Além dos Cistos: Uma Visão Integral

A antiga SOP não é definida pela presença de cistos patológicos. Em muitos casos, ocorre uma alteração no desenvolvimento dos folículos ovarianos, que pode ser observada no ultrassom como um padrão “policístico”. O termo “cisto” gerava confusão entre pacientes e médicos, além de reforçar a ideia equivocada de que o tratamento deveria focar apenas no ovário. A nova denominação destaca três dimensões fundamentais: “poliendócrina” aponta para o envolvimento de múltiplos eixos hormonais; “metabólica” reforça a ligação com resistência à insulina, obesidade, diabetes tipo 2, hipertensão, alterações no colesterol, esteatose hepática, apneia do sono e maior risco cardiovascular; e “ovariana” mantém a referência a manifestações como ciclos irregulares, infertilidade e alterações foliculares.

Essa perspectiva é crucial para a prática clínica, pois a síndrome está fortemente ligada a doenças metabólicas e cardiovasculares. O artigo enfatiza que a resistência à insulina é frequente e que complicações como intolerância à glicose, diabetes gestacional, diabetes tipo 2, colesterol elevado e disfunção vascular são comuns. Também são mencionados riscos aumentados para doenças cardíacas, infarto e acidente vascular cerebral (AVC) em mulheres com a condição, em comparação com aquelas que não a possuem.

O peso corporal surge como um fator determinante. O texto indica que o índice de massa corporal (IMC) tende a ser mais alto em pacientes com a síndrome, contribuindo para a gravidade do quadro. A obesidade, especialmente a adiposidade central, não deve ser vista apenas como uma consequência ou característica associada, mas como um agente causal importante, capaz de agravar a resistência à insulina, a inflamação, a irregularidade menstrual e o risco cardíaco. Isso não significa reduzir a síndrome ao peso ou culpar os pacientes, mas reconhecer que o excesso de tecido adiposo, particularmente na região abdominal, participa ativamente da fisiopatologia e deve ser considerado no cuidado. Estratégias de controle de peso, incluindo mudanças no estilo de vida, medicamentos e, em casos selecionados, cirurgia bariátrica, podem trazer benefícios clínicos relevantes.

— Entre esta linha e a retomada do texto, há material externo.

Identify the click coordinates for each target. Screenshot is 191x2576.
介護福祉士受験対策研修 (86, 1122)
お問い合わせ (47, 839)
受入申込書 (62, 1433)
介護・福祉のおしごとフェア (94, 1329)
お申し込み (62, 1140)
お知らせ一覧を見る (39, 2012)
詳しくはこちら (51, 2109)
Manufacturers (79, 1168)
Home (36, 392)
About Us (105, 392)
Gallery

Impacto na Prática Clínica e na Vida das Pacientes

A consequência prática da mudança de nome é evidente: ginecologistas não podem mais focar apenas em ciclos menstruais, ovulação ou fertilidade. Endocrinologistas, cardiologistas, clínicos gerais, dermatologistas, nutricionistas, psicólogos e médicos de família também precisam reconhecer a síndrome como parte de sua rotina. A paciente deve ser avaliada de forma integral, com investigação do risco metabólico, pressão arterial, glicemia, perfil lipídico, sinais de resistência à insulina, saúde mental, qualidade do sono, pele, cabelo, fertilidade e risco cardiovascular.

O antigo nome contribuiu para que muitas pacientes tivessem uma jornada fragmentada: uma consulta para acne, outra para irregularidade menstrual, outra para dificuldade em engravidar, outra para o ganho de peso e outra para ansiedade ou depressão. O novo termo busca unir essas peças em uma única explicação clínica.

A transição não será imediata. O consenso prevê um período de cerca de três anos para implementação global, com atualização de materiais educativos, diretrizes, prontuários eletrônicos, classificações internacionais de doenças e sistemas de pesquisa. A sigla SOP ainda deve ser usada por um tempo, inclusive para facilitar a compreensão de quem já recebeu esse diagnóstico. Trocar o nome é um passo simbólico e científico significativo, mas o verdadeiro impacto virá quando a prática médica abandonar a visão limitada de uma doença “dos ovários” e passar a enxergar a paciente como um todo, com o peso, o metabolismo, os hormônios e o risco cardiovascular no centro da discussão.